Hun Sen also uses the power of the podium to keep his own house in order, publicly naming and shaming officials who have stepped out of line. In a February speech, he threatened to fire Information Minister Khieu Kanharith and Fine Arts and Culture Minister Him Chhem after they suggested “swapping” ministry buildings situated on valuable Phnom Penh real estate with new locations on the outskirts of the capital.
He has also called out military officials for their involvement in illegal land-grabs, and senior officials for letting their “spoiled” children run wild across Phnom Penh. Critics say Hun Sen’s blandishments have done little to fix a system of political patronage that feeds off widespread corruption and nepotism, but the tactic is in some ways Hun Sen’s own way of preserving the stability of the system-and creating a veneer of strongman-centered accountability.
“Such speeches represent his centralization of power,” said Lao Mong Hay, the target of Hun Sen’s outburst at the ASEAN summit. He said the strongman leader uses “personality-killing phrases” to publicly destroy his opponents’ reputations.

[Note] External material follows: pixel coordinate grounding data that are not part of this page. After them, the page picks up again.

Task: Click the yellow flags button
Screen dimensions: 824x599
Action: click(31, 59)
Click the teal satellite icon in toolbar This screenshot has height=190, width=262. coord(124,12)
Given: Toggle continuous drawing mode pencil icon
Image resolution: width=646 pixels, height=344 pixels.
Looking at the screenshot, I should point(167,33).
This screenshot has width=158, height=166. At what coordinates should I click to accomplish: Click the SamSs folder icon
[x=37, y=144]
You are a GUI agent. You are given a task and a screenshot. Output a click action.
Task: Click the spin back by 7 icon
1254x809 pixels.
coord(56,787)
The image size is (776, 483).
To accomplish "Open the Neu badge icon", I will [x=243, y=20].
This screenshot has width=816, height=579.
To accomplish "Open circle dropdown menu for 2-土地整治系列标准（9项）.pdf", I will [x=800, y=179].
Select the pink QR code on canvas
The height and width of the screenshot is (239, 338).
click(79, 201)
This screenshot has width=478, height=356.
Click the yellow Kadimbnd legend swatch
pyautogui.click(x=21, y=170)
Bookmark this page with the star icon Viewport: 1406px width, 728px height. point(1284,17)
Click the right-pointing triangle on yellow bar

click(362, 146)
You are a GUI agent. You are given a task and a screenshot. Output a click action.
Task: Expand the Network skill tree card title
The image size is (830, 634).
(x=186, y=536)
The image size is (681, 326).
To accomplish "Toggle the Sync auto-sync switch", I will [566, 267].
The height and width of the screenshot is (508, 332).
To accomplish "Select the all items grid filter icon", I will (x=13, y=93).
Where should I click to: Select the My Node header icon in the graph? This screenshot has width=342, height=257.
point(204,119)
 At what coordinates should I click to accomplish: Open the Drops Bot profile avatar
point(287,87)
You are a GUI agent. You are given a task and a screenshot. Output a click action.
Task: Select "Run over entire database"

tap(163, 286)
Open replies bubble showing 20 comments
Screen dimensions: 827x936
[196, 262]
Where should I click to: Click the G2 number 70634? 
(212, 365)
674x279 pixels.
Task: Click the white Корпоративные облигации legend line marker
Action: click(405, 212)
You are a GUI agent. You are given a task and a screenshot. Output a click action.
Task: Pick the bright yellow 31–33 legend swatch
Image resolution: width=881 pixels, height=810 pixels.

Far from being a “leadership style” or intended strategy of any sort, however, CCHR’s Virak believes Hun Sen simply can’t help himself. “It’s a part of who he is now,” he said of Hun Sen’s often blistering rhetoric. “It’s predictable but chaotic. It works. He rules by creating fear, and by making the public believe he has all the power.”
While this might account for Hun Sen’s headlining performance at the ASEAN summit, Yim Sovann, the spokesman for the opposition Sam Rainsy Party, said the high-profile meeting was an inappropriate venue for settling domestic disputes. “It damages our image a lot,” he said. “Cambodia is like our house and Mr Hun Sen and Mr Sam Rainsy are members of the house. They should close the door and solve it internally.”
Responding a few days later to the criticism, however, Southeast Asia’s longest-serving leader was having none of it. “I exercised maximum patience, waiting for the ASEAN summit to be over so that I could respond, but they say ASEAN is not a place to criticize others,” Hun Sen said in an April 9 speech broadcast nationwide. “Oh, so when I became prime minister, they took away my right to talk? When I became the ASEAN chairman, I lost my right to speak out? Excuse me!”